*** Information given Section Begins ***

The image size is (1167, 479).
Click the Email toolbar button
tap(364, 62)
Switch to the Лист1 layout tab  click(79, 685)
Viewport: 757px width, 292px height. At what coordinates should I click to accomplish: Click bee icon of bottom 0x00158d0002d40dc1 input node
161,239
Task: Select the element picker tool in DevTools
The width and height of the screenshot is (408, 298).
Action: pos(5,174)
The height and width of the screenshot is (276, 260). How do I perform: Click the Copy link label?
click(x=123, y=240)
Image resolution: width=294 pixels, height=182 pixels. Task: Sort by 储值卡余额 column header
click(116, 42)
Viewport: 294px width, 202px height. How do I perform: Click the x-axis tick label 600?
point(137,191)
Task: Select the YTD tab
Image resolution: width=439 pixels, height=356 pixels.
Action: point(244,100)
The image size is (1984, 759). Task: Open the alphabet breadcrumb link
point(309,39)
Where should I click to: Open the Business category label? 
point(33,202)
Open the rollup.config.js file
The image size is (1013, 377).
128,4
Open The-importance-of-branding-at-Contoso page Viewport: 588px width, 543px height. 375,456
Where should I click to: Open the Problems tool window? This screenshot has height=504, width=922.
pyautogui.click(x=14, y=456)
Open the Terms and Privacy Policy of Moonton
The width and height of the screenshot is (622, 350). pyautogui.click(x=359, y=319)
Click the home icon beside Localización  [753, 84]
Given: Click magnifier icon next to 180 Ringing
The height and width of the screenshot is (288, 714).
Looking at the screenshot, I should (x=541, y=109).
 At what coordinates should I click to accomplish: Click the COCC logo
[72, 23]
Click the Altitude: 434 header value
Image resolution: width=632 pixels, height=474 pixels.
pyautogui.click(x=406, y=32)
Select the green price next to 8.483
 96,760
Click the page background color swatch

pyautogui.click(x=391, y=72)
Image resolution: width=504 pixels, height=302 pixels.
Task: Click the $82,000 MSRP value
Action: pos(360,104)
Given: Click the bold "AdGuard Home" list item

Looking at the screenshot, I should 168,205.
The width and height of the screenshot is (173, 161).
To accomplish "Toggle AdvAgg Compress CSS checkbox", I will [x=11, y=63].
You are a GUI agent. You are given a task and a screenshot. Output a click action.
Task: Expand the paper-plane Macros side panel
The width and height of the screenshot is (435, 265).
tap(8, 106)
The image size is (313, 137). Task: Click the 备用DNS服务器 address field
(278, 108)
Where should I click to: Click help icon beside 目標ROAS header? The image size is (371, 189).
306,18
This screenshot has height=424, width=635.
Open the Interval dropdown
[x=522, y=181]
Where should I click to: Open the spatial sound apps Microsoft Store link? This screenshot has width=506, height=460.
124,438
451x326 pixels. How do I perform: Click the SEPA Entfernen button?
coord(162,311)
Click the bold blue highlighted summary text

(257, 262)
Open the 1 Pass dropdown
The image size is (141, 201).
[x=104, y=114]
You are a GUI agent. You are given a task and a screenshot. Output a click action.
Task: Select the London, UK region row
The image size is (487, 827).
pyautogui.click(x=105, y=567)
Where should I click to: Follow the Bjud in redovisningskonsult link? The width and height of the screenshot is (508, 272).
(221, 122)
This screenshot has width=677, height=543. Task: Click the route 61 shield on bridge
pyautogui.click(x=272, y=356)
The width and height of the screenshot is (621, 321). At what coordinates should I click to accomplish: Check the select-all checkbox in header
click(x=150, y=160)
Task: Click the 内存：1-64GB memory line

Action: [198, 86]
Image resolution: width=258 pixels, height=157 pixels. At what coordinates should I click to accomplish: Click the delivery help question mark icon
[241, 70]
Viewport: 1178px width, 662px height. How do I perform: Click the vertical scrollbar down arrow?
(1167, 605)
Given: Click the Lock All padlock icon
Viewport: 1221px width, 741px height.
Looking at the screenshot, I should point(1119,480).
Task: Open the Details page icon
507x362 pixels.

*** Information given Section Ends ***

• [What the task asks]:
Could you reproduce every record above exactly as it appears?

• [Output for this exercise]:
The image size is (1167, 479).
Click the Email toolbar button
tap(364, 62)
Switch to the Лист1 layout tab  click(79, 685)
Viewport: 757px width, 292px height. At what coordinates should I click to accomplish: Click bee icon of bottom 0x00158d0002d40dc1 input node
161,239
Task: Select the element picker tool in DevTools
The width and height of the screenshot is (408, 298).
Action: pos(5,174)
The height and width of the screenshot is (276, 260). How do I perform: Click the Copy link label?
click(x=123, y=240)
Image resolution: width=294 pixels, height=182 pixels. Task: Sort by 储值卡余额 column header
click(116, 42)
Viewport: 294px width, 202px height. How do I perform: Click the x-axis tick label 600?
point(137,191)
Task: Select the YTD tab
Image resolution: width=439 pixels, height=356 pixels.
Action: point(244,100)
The image size is (1984, 759). Task: Open the alphabet breadcrumb link
point(309,39)
Where should I click to: Open the Business category label? 
point(33,202)
Open the rollup.config.js file
The image size is (1013, 377).
128,4
Open The-importance-of-branding-at-Contoso page Viewport: 588px width, 543px height. 375,456
Where should I click to: Open the Problems tool window? This screenshot has height=504, width=922.
pyautogui.click(x=14, y=456)
Open the Terms and Privacy Policy of Moonton
The width and height of the screenshot is (622, 350). pyautogui.click(x=359, y=319)
Click the home icon beside Localización  [753, 84]
Given: Click magnifier icon next to 180 Ringing
The height and width of the screenshot is (288, 714).
Looking at the screenshot, I should (x=541, y=109).
 At what coordinates should I click to accomplish: Click the COCC logo
[72, 23]
Click the Altitude: 434 header value
Image resolution: width=632 pixels, height=474 pixels.
pyautogui.click(x=406, y=32)
Select the green price next to 8.483
 96,760
Click the page background color swatch

pyautogui.click(x=391, y=72)
Image resolution: width=504 pixels, height=302 pixels.
Task: Click the $82,000 MSRP value
Action: pos(360,104)
Given: Click the bold "AdGuard Home" list item

Looking at the screenshot, I should 168,205.
The width and height of the screenshot is (173, 161).
To accomplish "Toggle AdvAgg Compress CSS checkbox", I will [x=11, y=63].
You are a GUI agent. You are given a task and a screenshot. Output a click action.
Task: Expand the paper-plane Macros side panel
The width and height of the screenshot is (435, 265).
tap(8, 106)
The image size is (313, 137). Task: Click the 备用DNS服务器 address field
(278, 108)
Where should I click to: Click help icon beside 目標ROAS header? The image size is (371, 189).
306,18
This screenshot has height=424, width=635.
Open the Interval dropdown
[x=522, y=181]
Where should I click to: Open the spatial sound apps Microsoft Store link? This screenshot has width=506, height=460.
124,438
451x326 pixels. How do I perform: Click the SEPA Entfernen button?
coord(162,311)
Click the bold blue highlighted summary text

(257, 262)
Open the 1 Pass dropdown
The image size is (141, 201).
[x=104, y=114]
You are a GUI agent. You are given a task and a screenshot. Output a click action.
Task: Select the London, UK region row
The image size is (487, 827).
pyautogui.click(x=105, y=567)
Where should I click to: Follow the Bjud in redovisningskonsult link? The width and height of the screenshot is (508, 272).
(221, 122)
This screenshot has width=677, height=543. Task: Click the route 61 shield on bridge
pyautogui.click(x=272, y=356)
The width and height of the screenshot is (621, 321). At what coordinates should I click to accomplish: Check the select-all checkbox in header
click(x=150, y=160)
Task: Click the 内存：1-64GB memory line

Action: [198, 86]
Image resolution: width=258 pixels, height=157 pixels. At what coordinates should I click to accomplish: Click the delivery help question mark icon
[241, 70]
Viewport: 1178px width, 662px height. How do I perform: Click the vertical scrollbar down arrow?
(1167, 605)
Given: Click the Lock All padlock icon
Viewport: 1221px width, 741px height.
Looking at the screenshot, I should point(1119,480).
Task: Open the Details page icon
507x362 pixels.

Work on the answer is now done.